A very important question is: Is all forgetfulness the beginning of dementia?
Forgetfulness is not always a sign of illness, and if it does not worsen for at least six months and does not lead to disturbances in the profession and daily work, it is most likely not initial dementia.
If forgetfulness worsens and leads to problems, a medical examination is needed. Dementia can also begin with the appearance of behavioral changes that are not typical for the person in question and that become noticeable to the environment. Sometimes speech, orientation, movement control, attention, thinking and other brain functions appear first.
The examination consists of neurological and psychiatric examination, neuropsychological tests, appropriate laboratory blood tests, brain scanners or magnetic resonance imaging of the brain and other analyzes as needed.
It is very important to determine the type of dementia due to the specific therapy to be used.
What are the causes of dementia?
Dementia occurs as a consequence of various brain diseases, but also diseases that affect other organs and tissues (about 150 of them) that lead to the loss of nerve cells (neurons), and as these cells are practically not restored, most of these diseases worsen over time. three mentioned domains of dementia (cognition, behavior, activities of everyday life).
The two most common forms of dementia are Alzheimer’s disease and vascular dementia.
Alzheimer’s disease is the most common cause of dementia and accounts for more than half of these diseases.
The exact cause of Alzheimer’s disease is not known, and the basis of the disease is the accumulation of amyloid beta protein in the brain, which prevents the transfer of information between nerve cells, for which acetylcholine is especially responsible. Due to that, there is a progressive deterioration of nerve cells, which is most pronounced in the temporal lobes, on their inner side (hippocampus), which leads to memory difficulties. The process of neuronal decay spreads over time in both the parietal and frontal lobes, which leads to disorders of other brain functions.
In typical cases, Alzheimer’s disease begins with memory impairment, difficulty finding words or mood swings. After at least 6 months, problems are noticed in everyday activities, unlike ordinary forgetfulness, which does not get worse. As the disease progresses, other problems can develop, such as personality changes, mood and behavior changes, thinking disorders, and more.

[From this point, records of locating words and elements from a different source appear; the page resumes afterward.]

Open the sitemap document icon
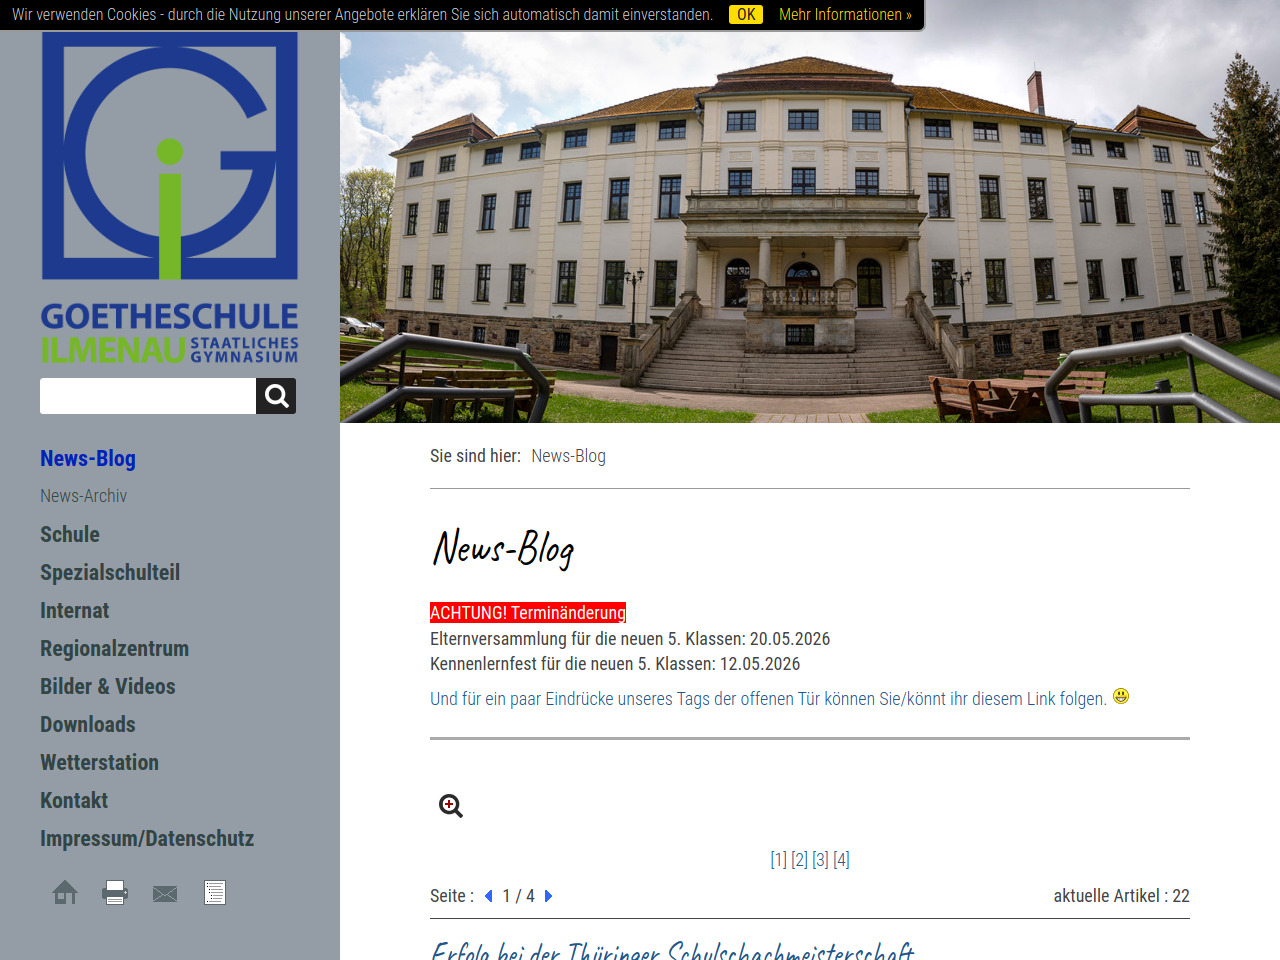The height and width of the screenshot is (960, 1280). tap(215, 892)
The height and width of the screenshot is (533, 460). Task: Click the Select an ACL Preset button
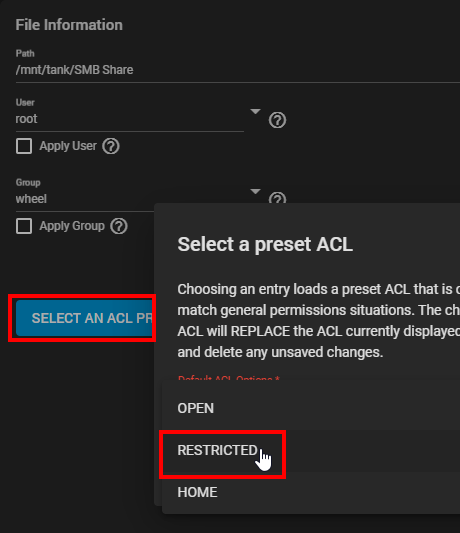pos(84,318)
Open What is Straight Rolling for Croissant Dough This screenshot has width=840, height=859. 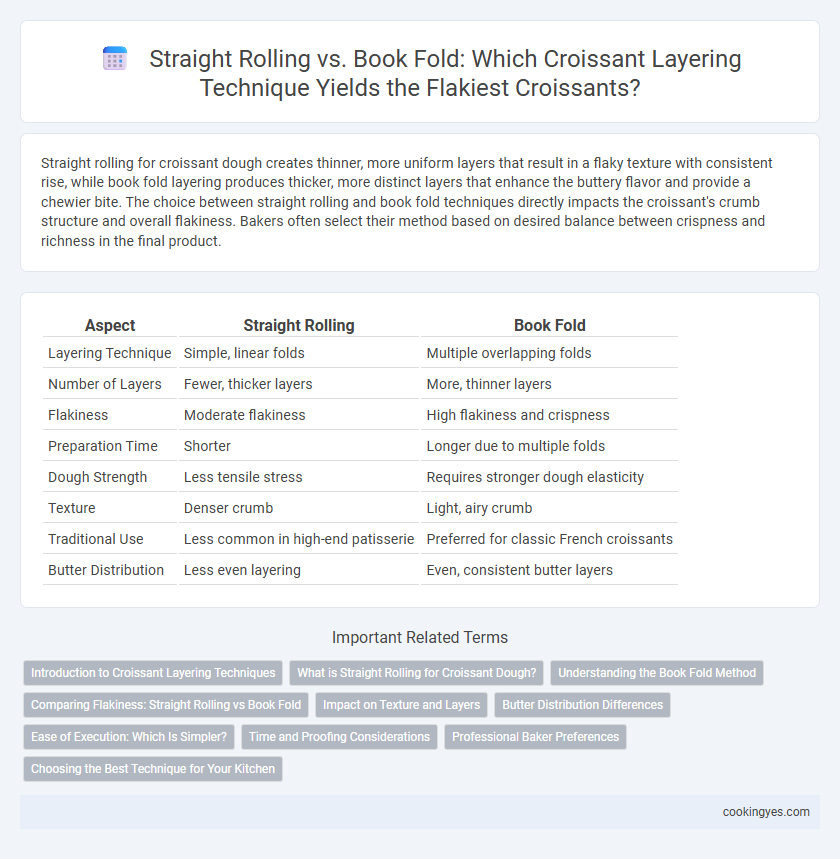(x=416, y=673)
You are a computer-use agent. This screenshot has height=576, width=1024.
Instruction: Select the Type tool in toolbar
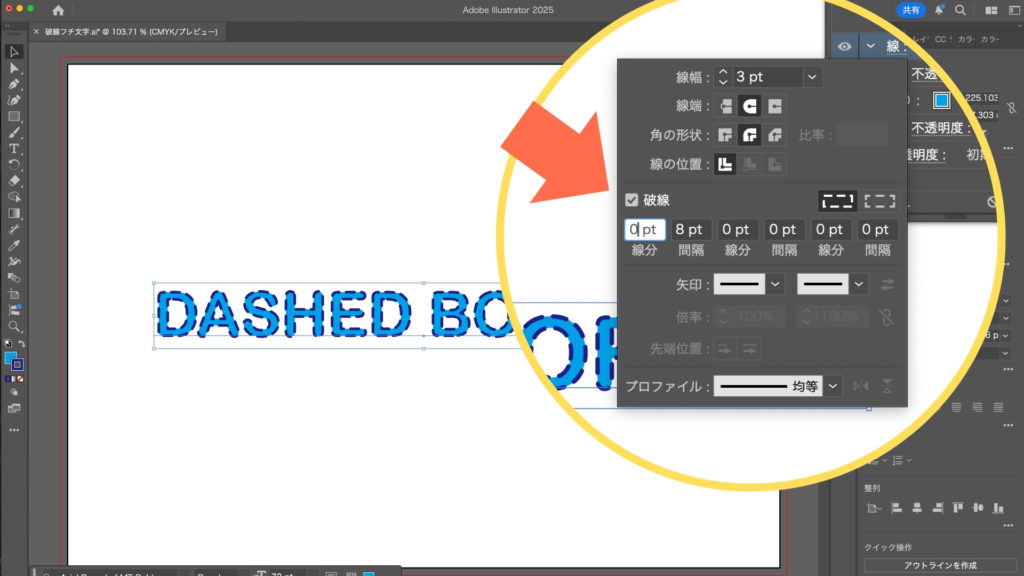pos(14,149)
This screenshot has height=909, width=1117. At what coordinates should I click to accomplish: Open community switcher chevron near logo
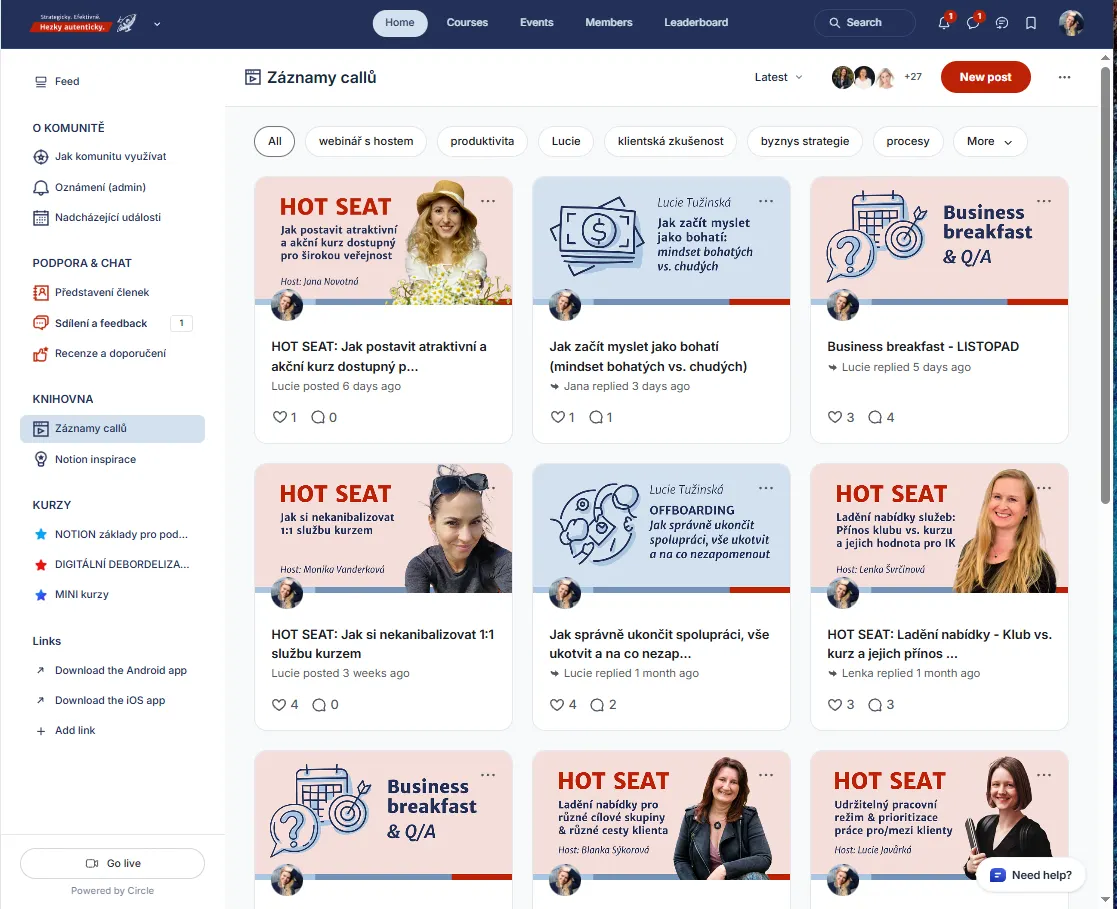[157, 23]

The most significant risk factors for vascular dementia are older age, high blood pressure (greater than 120/80), smoking and high cholesterol, especially “bad” cholesterol, severe or repeated brain injuries, hereditary factors, lower levels of intellectual activity. stimulation) etc.

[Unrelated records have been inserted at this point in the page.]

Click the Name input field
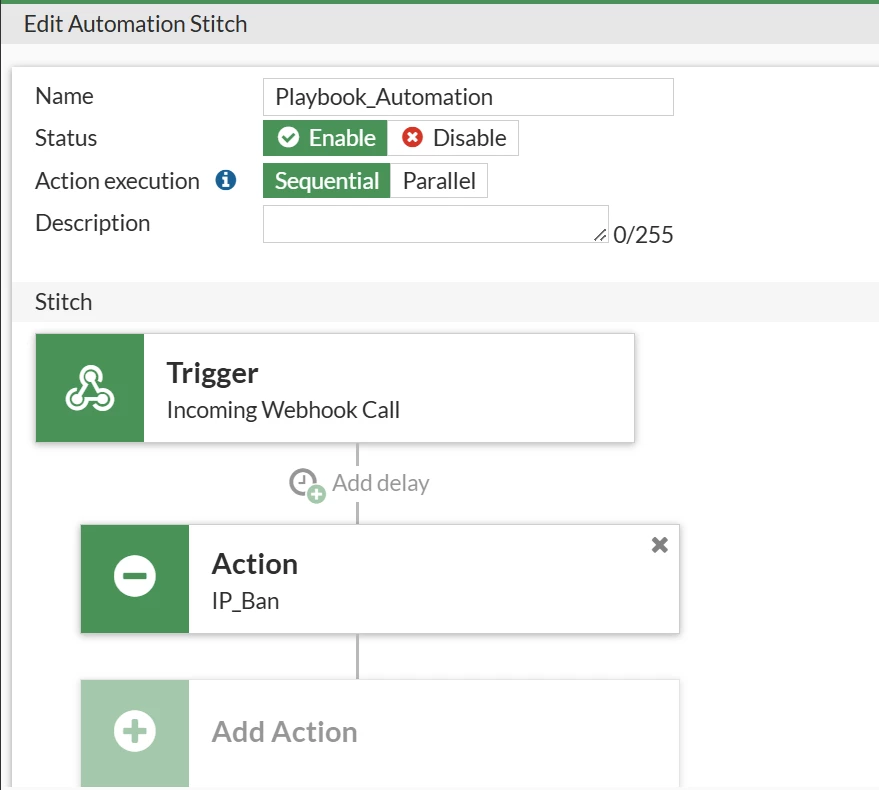Screen dimensions: 879x790 click(x=468, y=97)
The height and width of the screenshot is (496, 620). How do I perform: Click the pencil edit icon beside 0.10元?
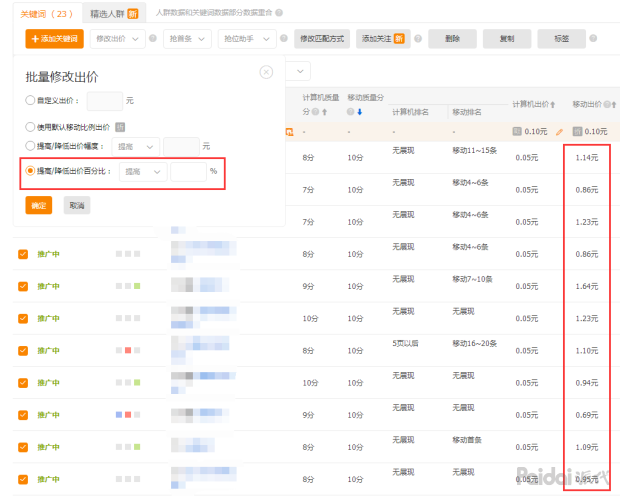tap(559, 131)
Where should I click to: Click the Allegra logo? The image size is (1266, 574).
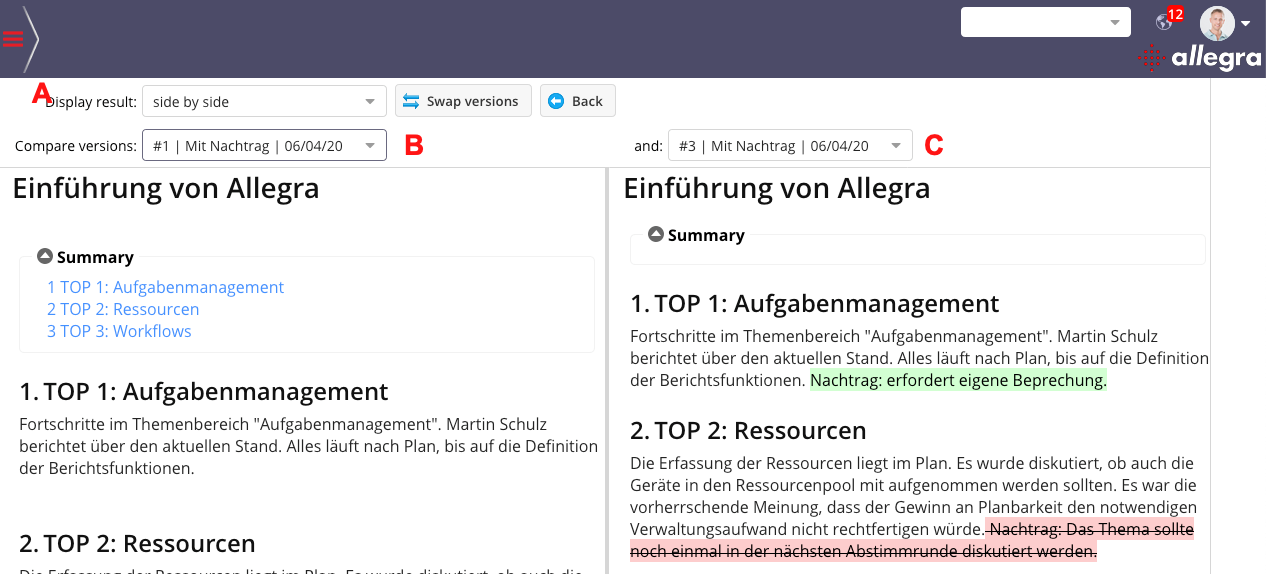1200,58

Other brain diseases that can lead to dementia are: Parkinson’s disease, inflammation of the brain, brain tumors, Huntington’s disease, normotensive hydrocephalus and others.
What are the options for preventing and treating dementia?

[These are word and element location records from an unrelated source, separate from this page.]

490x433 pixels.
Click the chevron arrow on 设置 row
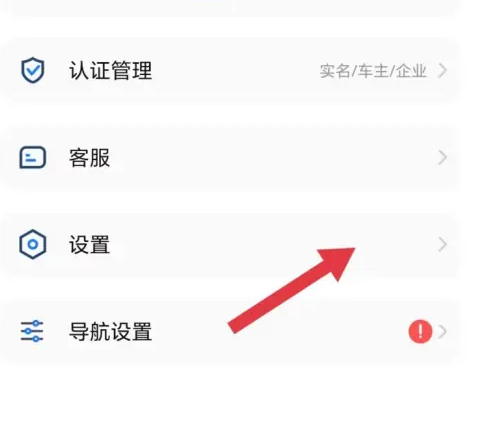point(443,244)
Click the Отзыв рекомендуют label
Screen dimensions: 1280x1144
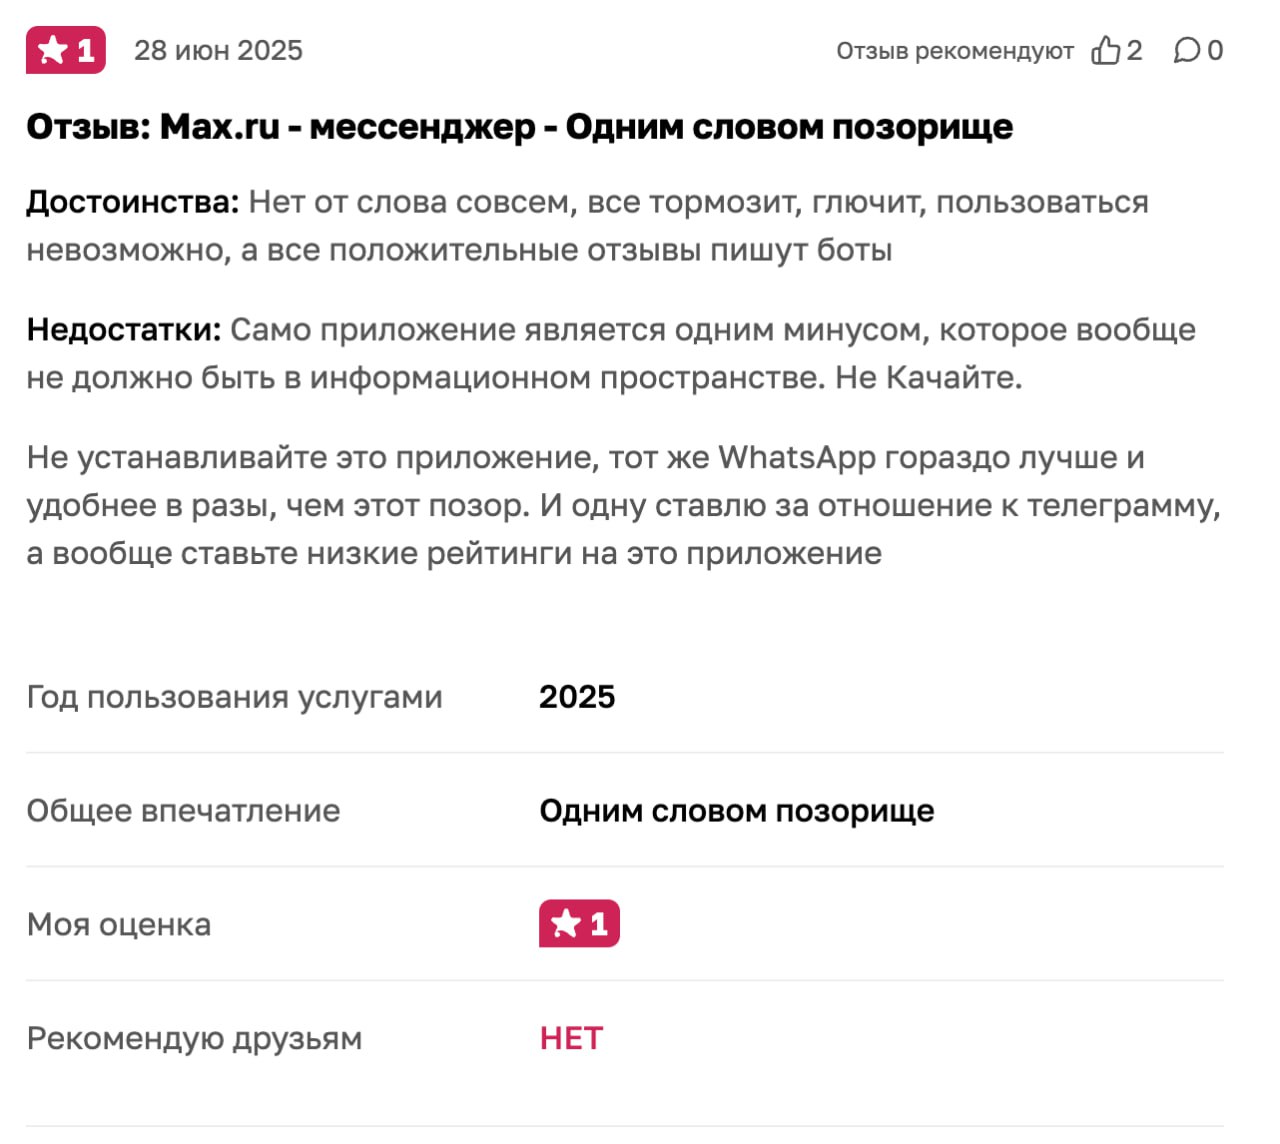pyautogui.click(x=955, y=51)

So far, no measures are known that would certainly protect against the development of dementia, but numerous studies are underway in this direction. They showed that proper nutrition at a young age and middle age reduces the occurrence of dementia by about 30% (the so-called Mediterranean type of diet) while moderate regular physical activity reduces the risk of dementia by another 30%. Of course, there are various other factors that may or may not be influenced.
Alzheimer’s disease is of unknown cause. There are medications that can possibly slow the progression of the disease, affect the behavior of these patients and to some extent improve intellectual functioning. Administration of cholinesterase inhibitors (donepezyl, rivastigmine, galantamine) increases the level of acetylcholine in the brain and has a beneficial effect on memory and behavior. NMDA glutamate receptor antagonists (memantine) are another group of drugs that alleviate disorders and possibly slow the progression of the disease. New generation neuroleptics are relatively successful in alleviating behavioral disorders without significant side effects.
Patients with vascular dementia should seek professional help to prevent new strokes and treat existing conditions.